NLO properties of the compounds 1a–d were explored experimentally using the solution phase femtosecond hyper-Rayleigh scattering method.^46,51,52 In particular, the first molecular hyperpolarizabilities, β_HRS, of these compounds were measured in chloroform. A broadband Ti:Sapphire Tsunami oscillator (80 MHz with ∼70 fs pulse width) (Spectra-Physics, 3941-X1BB), pumped by Nd:YVO₄ solid state laser (Spectra-Physics, Millennia eV), was used as the excitation light source at 800 nm. The general experimental setup has been described elsewhere,⁵⁴ with modifications made to accommodate HRS detection at a 90° angle from the incident beam. In brief, the incident beam was passed through various optics and then focused using a lens (focal length of 5.0 cm) at the center of a glass cuvette (3.5 mL, 1 cm pathlength) containing the solution under investigation. The sample was stirred and kept at a constant temperature (22 °C) using a temperature-controlled cuvette holder (Flash 300, Quantum Northwest). The power of the incident beam was modulated using a combination of two linear polarizers and a half waveplate. A long wavelength pass filter was used before the sample to remove unwanted second harmonic light and a short pass filter after the sample to block the fundamental beam. The generated light was collimated and focused into a monochromator (Acton SP2500, Princeton Instruments). The signal was detected using a PMT (H11461, Hamamatsu), then amplified (SR445A) and processed using a gated photon counter (SR400) (Stanford Research Systems). The data was recorded and processed using a home-built LabVIEW program (National Instruments).

HRS measurements were performed within 24 hours of the solution preparation. For each solution and at a given incident beam power, HRS intensity, I_2ω, has been measured as a function of wavelength in the range of 370 nm to 440 nm. A total of five spectra were collected and averaged. Each spectrum was fit to obtain the intensity peak at 400 nm. Fitting with double Gaussian function allowed eliminating the two-photon contribution, if any, to the overall signal. Similar method of subtracting background fluorescence has been established to be effective in a previous study.⁵⁵ The HRS intensity was then corrected based on Beer–Lambert law for possible attenuation of light due to molecular absorption. The concentrations of the solutions prepared are reported within the figures displaying the variation of harmonic intensity with concentration.

## Supplied information
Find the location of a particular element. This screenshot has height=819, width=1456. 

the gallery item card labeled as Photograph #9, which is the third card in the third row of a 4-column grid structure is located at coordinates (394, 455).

## Goals
1 > Answer these from the passage on hyper-Rayleigh scattering:
(a) In what solvent were the first molecular hyperpolarizabilities measured?
(b) At what temperature was the sample kept?
(c) How many spectra were collected and averaged for each solution?
2 > List every equipment or software manufacturer named in the passage on hyper-Rayleigh scattering.

## Solutions
1 >
(a) Chloroform
(b) 22 °C
(c) Five

2 >
Spectra-Physics
Quantum Northwest
Princeton Instruments
Hamamatsu
Stanford Research Systems
National Instruments